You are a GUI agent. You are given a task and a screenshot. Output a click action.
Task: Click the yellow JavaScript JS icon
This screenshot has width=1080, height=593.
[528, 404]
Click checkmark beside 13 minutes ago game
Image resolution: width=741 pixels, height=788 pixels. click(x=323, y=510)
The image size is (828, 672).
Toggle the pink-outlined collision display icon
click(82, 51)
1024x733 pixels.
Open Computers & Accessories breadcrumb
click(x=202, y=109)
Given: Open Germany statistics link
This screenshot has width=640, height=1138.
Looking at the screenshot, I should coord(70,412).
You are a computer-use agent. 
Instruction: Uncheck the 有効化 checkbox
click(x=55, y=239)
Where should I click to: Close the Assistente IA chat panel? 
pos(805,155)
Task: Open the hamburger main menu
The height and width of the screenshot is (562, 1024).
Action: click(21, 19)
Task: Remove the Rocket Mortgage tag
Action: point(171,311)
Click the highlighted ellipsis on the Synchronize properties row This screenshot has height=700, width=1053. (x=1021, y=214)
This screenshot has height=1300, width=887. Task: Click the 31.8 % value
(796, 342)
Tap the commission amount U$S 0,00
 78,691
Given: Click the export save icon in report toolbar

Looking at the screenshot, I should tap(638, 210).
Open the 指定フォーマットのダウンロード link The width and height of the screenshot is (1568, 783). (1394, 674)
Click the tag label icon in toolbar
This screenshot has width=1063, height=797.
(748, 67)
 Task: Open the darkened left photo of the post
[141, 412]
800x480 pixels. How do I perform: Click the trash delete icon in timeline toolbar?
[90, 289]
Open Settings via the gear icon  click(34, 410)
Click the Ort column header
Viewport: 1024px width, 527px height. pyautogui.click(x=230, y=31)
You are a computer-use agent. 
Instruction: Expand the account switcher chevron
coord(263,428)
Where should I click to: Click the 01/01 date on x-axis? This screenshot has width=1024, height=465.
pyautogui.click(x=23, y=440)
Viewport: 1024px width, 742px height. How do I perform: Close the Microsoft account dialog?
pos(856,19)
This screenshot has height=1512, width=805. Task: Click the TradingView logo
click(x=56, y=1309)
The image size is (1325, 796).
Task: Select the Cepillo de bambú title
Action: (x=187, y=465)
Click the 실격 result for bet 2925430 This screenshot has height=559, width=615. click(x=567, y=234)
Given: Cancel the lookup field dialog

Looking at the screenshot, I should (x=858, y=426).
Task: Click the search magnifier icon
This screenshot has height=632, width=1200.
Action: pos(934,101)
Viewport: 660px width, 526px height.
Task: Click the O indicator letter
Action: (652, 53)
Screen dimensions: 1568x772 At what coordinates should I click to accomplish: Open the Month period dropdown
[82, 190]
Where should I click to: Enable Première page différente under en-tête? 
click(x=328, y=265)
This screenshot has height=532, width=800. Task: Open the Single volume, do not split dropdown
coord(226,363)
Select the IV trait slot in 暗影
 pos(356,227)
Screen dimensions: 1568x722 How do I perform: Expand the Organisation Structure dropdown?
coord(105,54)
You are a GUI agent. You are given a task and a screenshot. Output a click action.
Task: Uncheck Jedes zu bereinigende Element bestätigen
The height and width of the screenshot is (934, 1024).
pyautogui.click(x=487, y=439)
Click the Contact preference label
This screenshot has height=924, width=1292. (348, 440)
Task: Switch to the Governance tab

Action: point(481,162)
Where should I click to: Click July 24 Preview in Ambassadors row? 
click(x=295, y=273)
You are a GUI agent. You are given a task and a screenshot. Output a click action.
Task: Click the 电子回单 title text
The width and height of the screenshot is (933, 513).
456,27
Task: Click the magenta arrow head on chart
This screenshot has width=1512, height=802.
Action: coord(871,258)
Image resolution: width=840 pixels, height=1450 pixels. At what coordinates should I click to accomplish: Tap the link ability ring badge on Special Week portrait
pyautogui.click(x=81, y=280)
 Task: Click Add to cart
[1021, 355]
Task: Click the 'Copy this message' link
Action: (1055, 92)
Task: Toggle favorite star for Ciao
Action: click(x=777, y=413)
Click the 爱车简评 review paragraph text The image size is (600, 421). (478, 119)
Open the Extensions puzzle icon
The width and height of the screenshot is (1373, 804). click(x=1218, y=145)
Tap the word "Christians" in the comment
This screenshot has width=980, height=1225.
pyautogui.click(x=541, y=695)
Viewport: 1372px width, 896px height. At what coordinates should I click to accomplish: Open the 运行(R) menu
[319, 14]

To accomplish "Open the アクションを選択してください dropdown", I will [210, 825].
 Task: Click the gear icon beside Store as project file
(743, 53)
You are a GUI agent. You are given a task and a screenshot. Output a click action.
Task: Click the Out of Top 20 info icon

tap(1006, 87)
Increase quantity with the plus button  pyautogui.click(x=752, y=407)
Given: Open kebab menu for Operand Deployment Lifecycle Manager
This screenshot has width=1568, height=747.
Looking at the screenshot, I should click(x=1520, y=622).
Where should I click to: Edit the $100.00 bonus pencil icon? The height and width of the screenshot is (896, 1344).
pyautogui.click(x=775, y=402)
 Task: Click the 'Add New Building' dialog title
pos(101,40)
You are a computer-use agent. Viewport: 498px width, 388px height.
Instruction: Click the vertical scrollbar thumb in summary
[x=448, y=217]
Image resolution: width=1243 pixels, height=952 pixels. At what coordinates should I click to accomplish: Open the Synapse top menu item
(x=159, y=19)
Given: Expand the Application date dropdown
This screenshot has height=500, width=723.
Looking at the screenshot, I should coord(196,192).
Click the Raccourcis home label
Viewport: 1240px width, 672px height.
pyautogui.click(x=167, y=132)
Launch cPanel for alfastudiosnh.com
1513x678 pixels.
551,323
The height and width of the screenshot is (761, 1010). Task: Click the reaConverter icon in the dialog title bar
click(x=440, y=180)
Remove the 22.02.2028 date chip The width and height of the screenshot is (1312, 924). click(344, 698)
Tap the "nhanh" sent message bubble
---------------
▸ TASK DIRECTIONS
Output all of the records above exactly as they appear.

▸ SOLUTION TO THIS PROBLEM
You are a GUI agent. You are given a task and a screenshot. Output a click action.
Task: Click the yellow JavaScript JS icon
This screenshot has width=1080, height=593.
[528, 404]
Click checkmark beside 13 minutes ago game
Image resolution: width=741 pixels, height=788 pixels. click(x=323, y=510)
The image size is (828, 672).
Toggle the pink-outlined collision display icon
click(82, 51)
1024x733 pixels.
Open Computers & Accessories breadcrumb
click(x=202, y=109)
Given: Open Germany statistics link
This screenshot has width=640, height=1138.
Looking at the screenshot, I should coord(70,412).
You are a computer-use agent. 
Instruction: Uncheck the 有効化 checkbox
click(x=55, y=239)
Where should I click to: Close the Assistente IA chat panel? 
pos(805,155)
Task: Open the hamburger main menu
The height and width of the screenshot is (562, 1024).
Action: click(21, 19)
Task: Remove the Rocket Mortgage tag
Action: point(171,311)
Click the highlighted ellipsis on the Synchronize properties row This screenshot has height=700, width=1053. (x=1021, y=214)
This screenshot has height=1300, width=887. Task: Click the 31.8 % value
(796, 342)
Tap the commission amount U$S 0,00
 78,691
Given: Click the export save icon in report toolbar

Looking at the screenshot, I should tap(638, 210).
Open the 指定フォーマットのダウンロード link The width and height of the screenshot is (1568, 783). (1394, 674)
Click the tag label icon in toolbar
This screenshot has width=1063, height=797.
(748, 67)
 Task: Open the darkened left photo of the post
[141, 412]
800x480 pixels. How do I perform: Click the trash delete icon in timeline toolbar?
[90, 289]
Open Settings via the gear icon  click(34, 410)
Click the Ort column header
Viewport: 1024px width, 527px height. pyautogui.click(x=230, y=31)
You are a computer-use agent. 
Instruction: Expand the account switcher chevron
coord(263,428)
Where should I click to: Click the 01/01 date on x-axis? This screenshot has width=1024, height=465.
pyautogui.click(x=23, y=440)
Viewport: 1024px width, 742px height. How do I perform: Close the Microsoft account dialog?
pos(856,19)
This screenshot has height=1512, width=805. Task: Click the TradingView logo
click(x=56, y=1309)
The image size is (1325, 796).
Task: Select the Cepillo de bambú title
Action: (x=187, y=465)
Click the 실격 result for bet 2925430 This screenshot has height=559, width=615. click(x=567, y=234)
Given: Cancel the lookup field dialog

Looking at the screenshot, I should (x=858, y=426).
Task: Click the search magnifier icon
This screenshot has height=632, width=1200.
Action: pos(934,101)
Viewport: 660px width, 526px height.
Task: Click the O indicator letter
Action: (652, 53)
Screen dimensions: 1568x772 At what coordinates should I click to accomplish: Open the Month period dropdown
[82, 190]
Where should I click to: Enable Première page différente under en-tête? 
click(x=328, y=265)
This screenshot has height=532, width=800. Task: Open the Single volume, do not split dropdown
coord(226,363)
Select the IV trait slot in 暗影
 pos(356,227)
Screen dimensions: 1568x722 How do I perform: Expand the Organisation Structure dropdown?
coord(105,54)
You are a GUI agent. You are given a task and a screenshot. Output a click action.
Task: Uncheck Jedes zu bereinigende Element bestätigen
The height and width of the screenshot is (934, 1024).
pyautogui.click(x=487, y=439)
Click the Contact preference label
This screenshot has height=924, width=1292. (348, 440)
Task: Switch to the Governance tab

Action: point(481,162)
Where should I click to: Click July 24 Preview in Ambassadors row? 
click(x=295, y=273)
You are a GUI agent. You are given a task and a screenshot. Output a click action.
Task: Click the 电子回单 title text
The width and height of the screenshot is (933, 513).
456,27
Task: Click the magenta arrow head on chart
This screenshot has width=1512, height=802.
Action: coord(871,258)
Image resolution: width=840 pixels, height=1450 pixels. At what coordinates should I click to accomplish: Tap the link ability ring badge on Special Week portrait
pyautogui.click(x=81, y=280)
 Task: Click Add to cart
[1021, 355]
Task: Click the 'Copy this message' link
Action: (1055, 92)
Task: Toggle favorite star for Ciao
Action: click(x=777, y=413)
Click the 爱车简评 review paragraph text The image size is (600, 421). (478, 119)
Open the Extensions puzzle icon
The width and height of the screenshot is (1373, 804). click(x=1218, y=145)
Tap the word "Christians" in the comment
This screenshot has width=980, height=1225.
pyautogui.click(x=541, y=695)
Viewport: 1372px width, 896px height. At what coordinates should I click to accomplish: Open the 运行(R) menu
[319, 14]

To accomplish "Open the アクションを選択してください dropdown", I will [210, 825].
 Task: Click the gear icon beside Store as project file
(743, 53)
You are a GUI agent. You are given a task and a screenshot. Output a click action.
Task: Click the Out of Top 20 info icon

tap(1006, 87)
Increase quantity with the plus button  pyautogui.click(x=752, y=407)
Given: Open kebab menu for Operand Deployment Lifecycle Manager
This screenshot has width=1568, height=747.
Looking at the screenshot, I should click(x=1520, y=622).
Where should I click to: Edit the $100.00 bonus pencil icon? The height and width of the screenshot is (896, 1344).
pyautogui.click(x=775, y=402)
 Task: Click the 'Add New Building' dialog title
pos(101,40)
You are a computer-use agent. Viewport: 498px width, 388px height.
Instruction: Click the vertical scrollbar thumb in summary
[x=448, y=217]
Image resolution: width=1243 pixels, height=952 pixels. At what coordinates should I click to accomplish: Open the Synapse top menu item
(x=159, y=19)
Given: Expand the Application date dropdown
This screenshot has height=500, width=723.
Looking at the screenshot, I should coord(196,192).
Click the Raccourcis home label
Viewport: 1240px width, 672px height.
pyautogui.click(x=167, y=132)
Launch cPanel for alfastudiosnh.com
1513x678 pixels.
551,323
The height and width of the screenshot is (761, 1010). Task: Click the reaConverter icon in the dialog title bar
click(x=440, y=180)
Remove the 22.02.2028 date chip The width and height of the screenshot is (1312, 924). click(344, 698)
Tap the "nhanh" sent message bubble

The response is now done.